- **Problem**
Print the full listing once more, exactly as given.

- **Records provided**

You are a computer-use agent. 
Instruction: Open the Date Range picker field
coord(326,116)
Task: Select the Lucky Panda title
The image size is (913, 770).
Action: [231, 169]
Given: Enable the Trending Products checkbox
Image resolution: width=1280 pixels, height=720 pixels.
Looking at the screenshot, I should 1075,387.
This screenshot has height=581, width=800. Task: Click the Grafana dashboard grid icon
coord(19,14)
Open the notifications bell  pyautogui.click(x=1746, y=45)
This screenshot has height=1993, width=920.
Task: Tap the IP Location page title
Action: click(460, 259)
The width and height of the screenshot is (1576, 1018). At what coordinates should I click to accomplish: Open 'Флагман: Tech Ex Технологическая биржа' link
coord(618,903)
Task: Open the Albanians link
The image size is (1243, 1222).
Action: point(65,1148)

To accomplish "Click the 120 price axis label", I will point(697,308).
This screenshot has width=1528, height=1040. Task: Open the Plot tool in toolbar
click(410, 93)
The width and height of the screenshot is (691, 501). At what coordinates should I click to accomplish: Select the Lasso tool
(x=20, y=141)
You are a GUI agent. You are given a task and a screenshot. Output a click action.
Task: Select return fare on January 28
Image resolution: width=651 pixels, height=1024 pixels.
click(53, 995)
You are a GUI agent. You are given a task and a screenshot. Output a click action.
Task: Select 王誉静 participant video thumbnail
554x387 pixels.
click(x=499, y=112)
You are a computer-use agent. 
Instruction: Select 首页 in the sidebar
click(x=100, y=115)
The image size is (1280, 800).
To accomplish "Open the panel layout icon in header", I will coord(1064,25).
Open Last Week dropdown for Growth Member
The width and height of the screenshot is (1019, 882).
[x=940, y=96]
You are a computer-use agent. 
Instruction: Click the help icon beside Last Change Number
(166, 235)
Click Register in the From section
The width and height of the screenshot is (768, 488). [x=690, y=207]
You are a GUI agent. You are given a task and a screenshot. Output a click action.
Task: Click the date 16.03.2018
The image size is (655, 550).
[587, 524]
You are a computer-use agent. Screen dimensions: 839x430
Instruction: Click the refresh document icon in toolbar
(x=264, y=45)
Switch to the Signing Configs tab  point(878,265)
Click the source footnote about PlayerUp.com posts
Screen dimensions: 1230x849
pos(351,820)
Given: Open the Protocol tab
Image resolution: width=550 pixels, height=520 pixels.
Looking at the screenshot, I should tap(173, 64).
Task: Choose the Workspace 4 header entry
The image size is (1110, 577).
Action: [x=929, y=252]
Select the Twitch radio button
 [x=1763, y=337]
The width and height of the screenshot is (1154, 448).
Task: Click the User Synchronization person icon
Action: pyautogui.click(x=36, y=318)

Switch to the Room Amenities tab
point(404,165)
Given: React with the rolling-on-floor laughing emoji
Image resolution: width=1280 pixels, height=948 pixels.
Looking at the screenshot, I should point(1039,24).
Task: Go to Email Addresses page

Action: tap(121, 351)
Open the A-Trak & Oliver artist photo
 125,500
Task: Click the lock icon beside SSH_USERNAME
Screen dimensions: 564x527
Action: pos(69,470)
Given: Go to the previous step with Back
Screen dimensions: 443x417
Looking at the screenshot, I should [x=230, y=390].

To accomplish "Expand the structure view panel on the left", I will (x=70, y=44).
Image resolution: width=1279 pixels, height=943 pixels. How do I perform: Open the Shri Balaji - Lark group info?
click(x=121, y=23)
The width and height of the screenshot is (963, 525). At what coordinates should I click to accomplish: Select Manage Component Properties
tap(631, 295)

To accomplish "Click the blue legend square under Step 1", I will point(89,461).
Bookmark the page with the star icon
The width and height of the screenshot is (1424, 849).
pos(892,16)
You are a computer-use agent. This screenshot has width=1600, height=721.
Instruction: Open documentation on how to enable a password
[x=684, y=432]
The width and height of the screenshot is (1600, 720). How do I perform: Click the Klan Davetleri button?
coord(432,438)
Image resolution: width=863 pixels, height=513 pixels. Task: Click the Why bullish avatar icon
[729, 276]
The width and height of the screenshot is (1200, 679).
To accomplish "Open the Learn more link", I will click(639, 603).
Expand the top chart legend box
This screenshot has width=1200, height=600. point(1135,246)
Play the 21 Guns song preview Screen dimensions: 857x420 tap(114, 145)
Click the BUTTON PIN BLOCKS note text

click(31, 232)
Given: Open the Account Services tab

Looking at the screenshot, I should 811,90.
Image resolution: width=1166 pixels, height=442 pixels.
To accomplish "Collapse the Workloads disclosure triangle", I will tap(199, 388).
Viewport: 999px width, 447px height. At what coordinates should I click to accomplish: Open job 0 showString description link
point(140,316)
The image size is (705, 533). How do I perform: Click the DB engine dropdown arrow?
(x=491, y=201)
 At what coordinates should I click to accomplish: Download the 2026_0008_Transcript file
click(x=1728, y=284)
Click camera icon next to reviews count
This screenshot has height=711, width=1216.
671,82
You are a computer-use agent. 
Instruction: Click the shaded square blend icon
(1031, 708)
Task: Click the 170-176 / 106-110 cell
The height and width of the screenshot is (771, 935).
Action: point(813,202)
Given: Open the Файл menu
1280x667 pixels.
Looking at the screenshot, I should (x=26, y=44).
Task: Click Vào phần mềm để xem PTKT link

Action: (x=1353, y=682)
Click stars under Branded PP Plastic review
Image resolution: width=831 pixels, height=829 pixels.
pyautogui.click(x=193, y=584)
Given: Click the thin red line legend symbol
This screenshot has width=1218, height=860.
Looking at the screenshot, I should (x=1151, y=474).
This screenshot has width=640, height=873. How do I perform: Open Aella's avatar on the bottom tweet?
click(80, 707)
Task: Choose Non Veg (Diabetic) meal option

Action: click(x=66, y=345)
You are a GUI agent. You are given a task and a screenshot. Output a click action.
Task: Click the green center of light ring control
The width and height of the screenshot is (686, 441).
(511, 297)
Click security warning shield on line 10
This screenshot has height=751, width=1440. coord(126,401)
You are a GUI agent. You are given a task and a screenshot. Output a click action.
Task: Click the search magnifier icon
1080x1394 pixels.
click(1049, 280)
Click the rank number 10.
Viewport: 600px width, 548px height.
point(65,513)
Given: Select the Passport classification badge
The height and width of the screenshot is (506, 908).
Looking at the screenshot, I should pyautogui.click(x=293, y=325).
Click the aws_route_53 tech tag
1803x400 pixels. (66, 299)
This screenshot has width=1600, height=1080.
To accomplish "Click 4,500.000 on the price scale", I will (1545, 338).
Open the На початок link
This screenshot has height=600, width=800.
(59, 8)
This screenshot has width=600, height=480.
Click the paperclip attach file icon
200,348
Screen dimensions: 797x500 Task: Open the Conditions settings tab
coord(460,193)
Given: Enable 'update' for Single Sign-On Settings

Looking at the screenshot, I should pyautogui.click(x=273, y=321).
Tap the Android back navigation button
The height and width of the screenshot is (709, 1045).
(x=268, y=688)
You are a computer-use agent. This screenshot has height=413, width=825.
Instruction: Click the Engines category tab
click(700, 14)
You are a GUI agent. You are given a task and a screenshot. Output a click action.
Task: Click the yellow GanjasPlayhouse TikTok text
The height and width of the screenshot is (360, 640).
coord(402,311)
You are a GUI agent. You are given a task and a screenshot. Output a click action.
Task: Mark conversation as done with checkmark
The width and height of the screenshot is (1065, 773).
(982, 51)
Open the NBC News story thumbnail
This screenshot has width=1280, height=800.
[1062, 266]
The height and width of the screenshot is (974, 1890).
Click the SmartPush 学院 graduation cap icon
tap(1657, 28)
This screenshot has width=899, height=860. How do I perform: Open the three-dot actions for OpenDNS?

- **Answer area**
You are a computer-use agent. 
Instruction: Open the Date Range picker field
coord(326,116)
Task: Select the Lucky Panda title
The image size is (913, 770).
Action: [231, 169]
Given: Enable the Trending Products checkbox
Image resolution: width=1280 pixels, height=720 pixels.
Looking at the screenshot, I should 1075,387.
This screenshot has height=581, width=800. Task: Click the Grafana dashboard grid icon
coord(19,14)
Open the notifications bell  pyautogui.click(x=1746, y=45)
This screenshot has height=1993, width=920.
Task: Tap the IP Location page title
Action: click(460, 259)
The width and height of the screenshot is (1576, 1018). At what coordinates should I click to accomplish: Open 'Флагман: Tech Ex Технологическая биржа' link
coord(618,903)
Task: Open the Albanians link
The image size is (1243, 1222).
Action: point(65,1148)

To accomplish "Click the 120 price axis label", I will point(697,308).
This screenshot has width=1528, height=1040. Task: Open the Plot tool in toolbar
click(410, 93)
The width and height of the screenshot is (691, 501). At what coordinates should I click to accomplish: Select the Lasso tool
(x=20, y=141)
You are a GUI agent. You are given a task and a screenshot. Output a click action.
Task: Select return fare on January 28
Image resolution: width=651 pixels, height=1024 pixels.
click(53, 995)
You are a GUI agent. You are given a task and a screenshot. Output a click action.
Task: Select 王誉静 participant video thumbnail
554x387 pixels.
click(x=499, y=112)
You are a computer-use agent. 
Instruction: Select 首页 in the sidebar
click(x=100, y=115)
The image size is (1280, 800).
To accomplish "Open the panel layout icon in header", I will coord(1064,25).
Open Last Week dropdown for Growth Member
The width and height of the screenshot is (1019, 882).
[x=940, y=96]
You are a computer-use agent. 
Instruction: Click the help icon beside Last Change Number
(166, 235)
Click Register in the From section
The width and height of the screenshot is (768, 488). [x=690, y=207]
You are a GUI agent. You are given a task and a screenshot. Output a click action.
Task: Click the date 16.03.2018
The image size is (655, 550).
[587, 524]
You are a computer-use agent. Screen dimensions: 839x430
Instruction: Click the refresh document icon in toolbar
(x=264, y=45)
Switch to the Signing Configs tab  point(878,265)
Click the source footnote about PlayerUp.com posts
Screen dimensions: 1230x849
pos(351,820)
Given: Open the Protocol tab
Image resolution: width=550 pixels, height=520 pixels.
Looking at the screenshot, I should tap(173, 64).
Task: Choose the Workspace 4 header entry
The image size is (1110, 577).
Action: [x=929, y=252]
Select the Twitch radio button
 [x=1763, y=337]
The width and height of the screenshot is (1154, 448).
Task: Click the User Synchronization person icon
Action: pyautogui.click(x=36, y=318)

Switch to the Room Amenities tab
point(404,165)
Given: React with the rolling-on-floor laughing emoji
Image resolution: width=1280 pixels, height=948 pixels.
Looking at the screenshot, I should point(1039,24).
Task: Go to Email Addresses page

Action: tap(121, 351)
Open the A-Trak & Oliver artist photo
 125,500
Task: Click the lock icon beside SSH_USERNAME
Screen dimensions: 564x527
Action: pos(69,470)
Given: Go to the previous step with Back
Screen dimensions: 443x417
Looking at the screenshot, I should [x=230, y=390].

To accomplish "Expand the structure view panel on the left", I will (x=70, y=44).
Image resolution: width=1279 pixels, height=943 pixels. How do I perform: Open the Shri Balaji - Lark group info?
click(x=121, y=23)
The width and height of the screenshot is (963, 525). At what coordinates should I click to accomplish: Select Manage Component Properties
tap(631, 295)

To accomplish "Click the blue legend square under Step 1", I will point(89,461).
Bookmark the page with the star icon
The width and height of the screenshot is (1424, 849).
pos(892,16)
You are a computer-use agent. This screenshot has width=1600, height=721.
Instruction: Open documentation on how to enable a password
[x=684, y=432]
The width and height of the screenshot is (1600, 720). How do I perform: Click the Klan Davetleri button?
coord(432,438)
Image resolution: width=863 pixels, height=513 pixels. Task: Click the Why bullish avatar icon
[729, 276]
The width and height of the screenshot is (1200, 679).
To accomplish "Open the Learn more link", I will click(639, 603).
Expand the top chart legend box
This screenshot has width=1200, height=600. point(1135,246)
Play the 21 Guns song preview Screen dimensions: 857x420 tap(114, 145)
Click the BUTTON PIN BLOCKS note text

click(31, 232)
Given: Open the Account Services tab

Looking at the screenshot, I should 811,90.
Image resolution: width=1166 pixels, height=442 pixels.
To accomplish "Collapse the Workloads disclosure triangle", I will tap(199, 388).
Viewport: 999px width, 447px height. At what coordinates should I click to accomplish: Open job 0 showString description link
point(140,316)
The image size is (705, 533). How do I perform: Click the DB engine dropdown arrow?
(x=491, y=201)
 At what coordinates should I click to accomplish: Download the 2026_0008_Transcript file
click(x=1728, y=284)
Click camera icon next to reviews count
This screenshot has height=711, width=1216.
671,82
You are a computer-use agent. 
Instruction: Click the shaded square blend icon
(1031, 708)
Task: Click the 170-176 / 106-110 cell
The height and width of the screenshot is (771, 935).
Action: point(813,202)
Given: Open the Файл menu
1280x667 pixels.
Looking at the screenshot, I should (x=26, y=44).
Task: Click Vào phần mềm để xem PTKT link

Action: (x=1353, y=682)
Click stars under Branded PP Plastic review
Image resolution: width=831 pixels, height=829 pixels.
pyautogui.click(x=193, y=584)
Given: Click the thin red line legend symbol
This screenshot has width=1218, height=860.
Looking at the screenshot, I should (x=1151, y=474).
This screenshot has width=640, height=873. How do I perform: Open Aella's avatar on the bottom tweet?
click(80, 707)
Task: Choose Non Veg (Diabetic) meal option

Action: click(x=66, y=345)
You are a GUI agent. You are given a task and a screenshot. Output a click action.
Task: Click the green center of light ring control
The width and height of the screenshot is (686, 441).
(511, 297)
Click security warning shield on line 10
This screenshot has height=751, width=1440. coord(126,401)
You are a GUI agent. You are given a task and a screenshot. Output a click action.
Task: Click the search magnifier icon
1080x1394 pixels.
click(1049, 280)
Click the rank number 10.
Viewport: 600px width, 548px height.
point(65,513)
Given: Select the Passport classification badge
The height and width of the screenshot is (506, 908).
Looking at the screenshot, I should pyautogui.click(x=293, y=325).
Click the aws_route_53 tech tag
1803x400 pixels. (66, 299)
This screenshot has width=1600, height=1080.
To accomplish "Click 4,500.000 on the price scale", I will (1545, 338).
Open the На початок link
This screenshot has height=600, width=800.
(59, 8)
This screenshot has width=600, height=480.
Click the paperclip attach file icon
200,348
Screen dimensions: 797x500 Task: Open the Conditions settings tab
coord(460,193)
Given: Enable 'update' for Single Sign-On Settings

Looking at the screenshot, I should pyautogui.click(x=273, y=321).
Tap the Android back navigation button
The height and width of the screenshot is (709, 1045).
(x=268, y=688)
You are a computer-use agent. This screenshot has height=413, width=825.
Instruction: Click the Engines category tab
click(700, 14)
You are a GUI agent. You are given a task and a screenshot. Output a click action.
Task: Click the yellow GanjasPlayhouse TikTok text
The height and width of the screenshot is (360, 640).
coord(402,311)
You are a GUI agent. You are given a task and a screenshot. Output a click action.
Task: Mark conversation as done with checkmark
The width and height of the screenshot is (1065, 773).
(982, 51)
Open the NBC News story thumbnail
This screenshot has width=1280, height=800.
[1062, 266]
The height and width of the screenshot is (974, 1890).
Click the SmartPush 学院 graduation cap icon
tap(1657, 28)
This screenshot has width=899, height=860. How do I perform: Open the three-dot actions for OpenDNS?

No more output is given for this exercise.